| WORK TASK |
Reproduce the lines below verbatim. Pictures are to be omitted.

•••••

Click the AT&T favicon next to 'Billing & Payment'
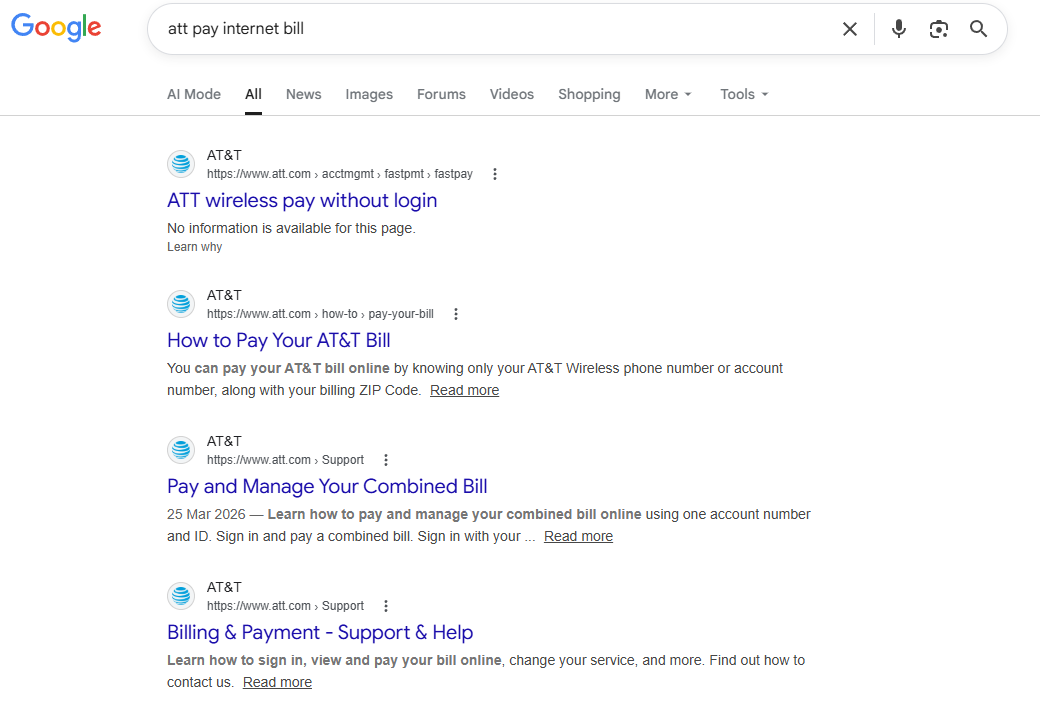This screenshot has width=1040, height=724. [181, 595]
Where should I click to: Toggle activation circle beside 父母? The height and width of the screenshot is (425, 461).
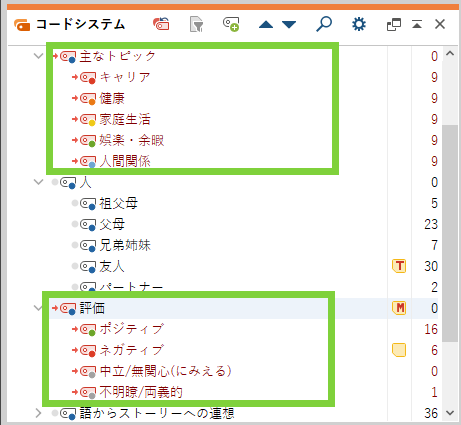(x=75, y=224)
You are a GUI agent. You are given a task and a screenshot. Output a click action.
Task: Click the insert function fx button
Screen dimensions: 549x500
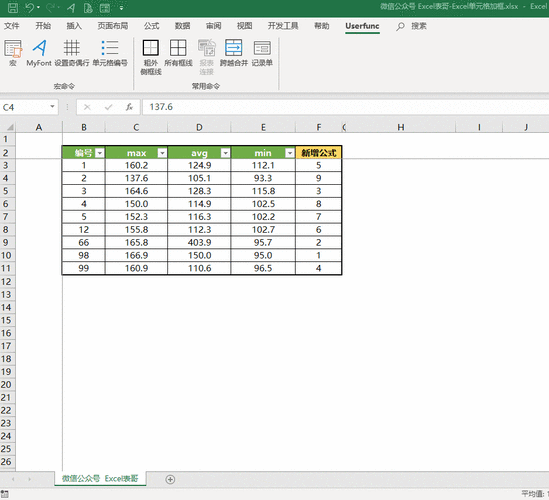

•••••

| SOLUTION FOR THIS EXERCISE |
Click the AT&T favicon next to 'Billing & Payment'
This screenshot has width=1040, height=724. [181, 595]
Where should I click to: Toggle activation circle beside 父母? The height and width of the screenshot is (425, 461).
(x=75, y=224)
You are a GUI agent. You are given a task and a screenshot. Output a click action.
Task: Click the insert function fx button
Screen dimensions: 549x500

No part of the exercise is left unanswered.